By Jamey Dunn
A plan to reform most of the state’s pensions systems appears to have hit a snag.
House Republican Leader Tom Cross says he cannot support Senate Bill 1673 because it would shift pension costs to local school districts, universities and community colleges. “I support a pension reform bill, not a [cost] shift,” Cross said. “Let’s do a pension bill, not a shifting bill.” Cross filed an amendment (Amendment 4) that he says would take the cost shift out of the bill. Update: Republican's tried to get Cross' amendment pushed out onto the floor for a vote
Amendment 3 of the bill, which passed a House committee this morning, would require school districts outside of Chicago to pick up the state’s costs moving forward, but the change would be phased in gradually over years. The state would still be responsible for the unfunded liability already incurred. Beginning in 2013, colleges and school districts would pay an additional 1 percent of payroll cost into the pension system for six years. After that, they would pay an additional half a percent until they reach the point of covering all costs. They would also take on the liability if pension investments fail to perform as expected.
The proposal would also require employees to choose between trading their current cost of living adjustments (COLAs) for less generous increases that would not kick in for five years after retirement or until age 67, or keeping their current COLAs but losing access to state health care. Employees who chose to keep the current COLA also would not have any future raises counted in figuring pension benefits. The measure would apply to teachers outside of the Chicago Public School system, state employees, university employees, legislators and state officials. It would not apply to judges.
Some Republican committee members and one Democrat said they would not support the bill because it is unclear how much schools would have to pay under the plan.
Opponents said that there was not time for lawmakers to figure out how the proposal would affect their local school districts or get feedback from school officials. “How do I get input from my local school districts?” asked Rep. Karen May, a Highland Park Democrat.
But Speaker Michael Madigan, who sponsored the amendment, said that it is lawmakers' job to look out for state government, which is facing substantial budget challenges. “Service this year in the General Assembly is not for the faint of heart,” Madigan told the committee.
Cross said the shift would result in “uncertainty” for school districts and “that nobody knows how to quantify … their potential liability.”
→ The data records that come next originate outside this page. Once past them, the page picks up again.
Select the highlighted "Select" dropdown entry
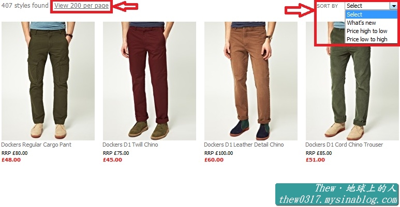Viewport: 400px width, 207px height. tap(371, 14)
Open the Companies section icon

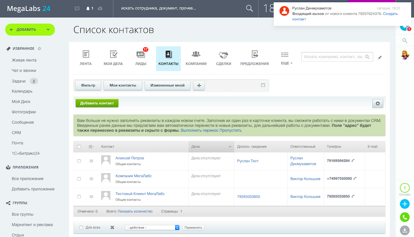(196, 55)
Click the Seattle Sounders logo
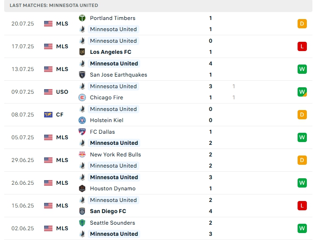The height and width of the screenshot is (240, 318). pyautogui.click(x=82, y=223)
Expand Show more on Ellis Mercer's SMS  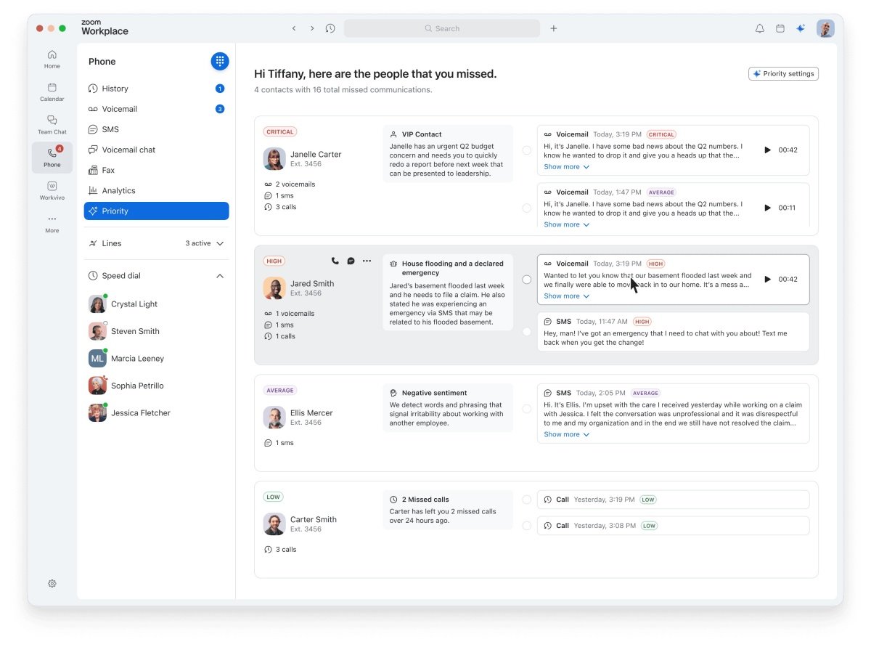coord(566,434)
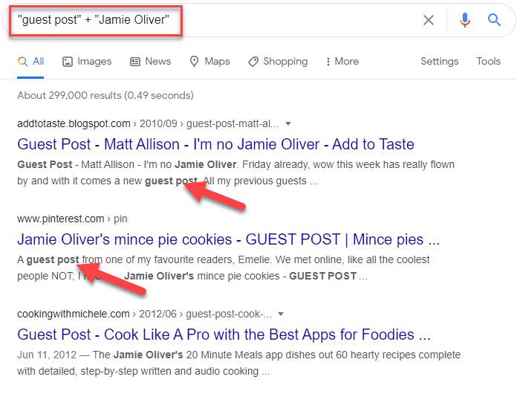Viewport: 517px width, 394px height.
Task: Clear the search query with X icon
Action: click(429, 20)
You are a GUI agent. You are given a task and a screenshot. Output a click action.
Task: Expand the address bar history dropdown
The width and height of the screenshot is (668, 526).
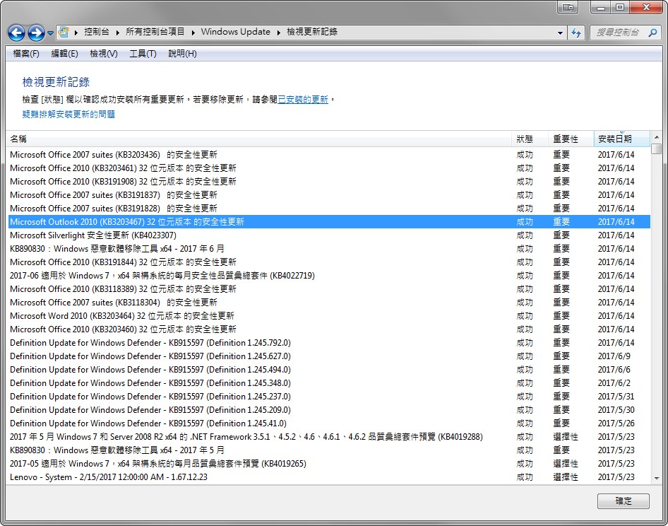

He added: “If you take out the shift, we can pass a pension bill. There [will] be no delay, and we can move forward and put it on the governor’s desk. And we’re willing to do that today, if [Madigan] will take out the shift.”
But Cross said he thinks Madigan is running a bill that he knows will not get enough support to pass. “It really begs the question, what’s the speaker up to and is he really serious about pension reform?” He said Madigan is trying to avoid passing a bill that would reduce benefits for teachers. “He told me three weeks ago he didn’t want to do teachers,” Cross said. “So this is his way to not address the teacher problem.”
“There were a lot of hurdles to pension reform. … It’s very complicated, very convoluted,” Madigan said. “We’re just attempting to move forward with a very difficult piece of legislation.” He said of Republicans who did not support the bill: “I think they are concerned with the shift of the normal cost to the local school districts. My view, what we’re saying is, that the people that are spending the money ought to be responsible for paying the bills.”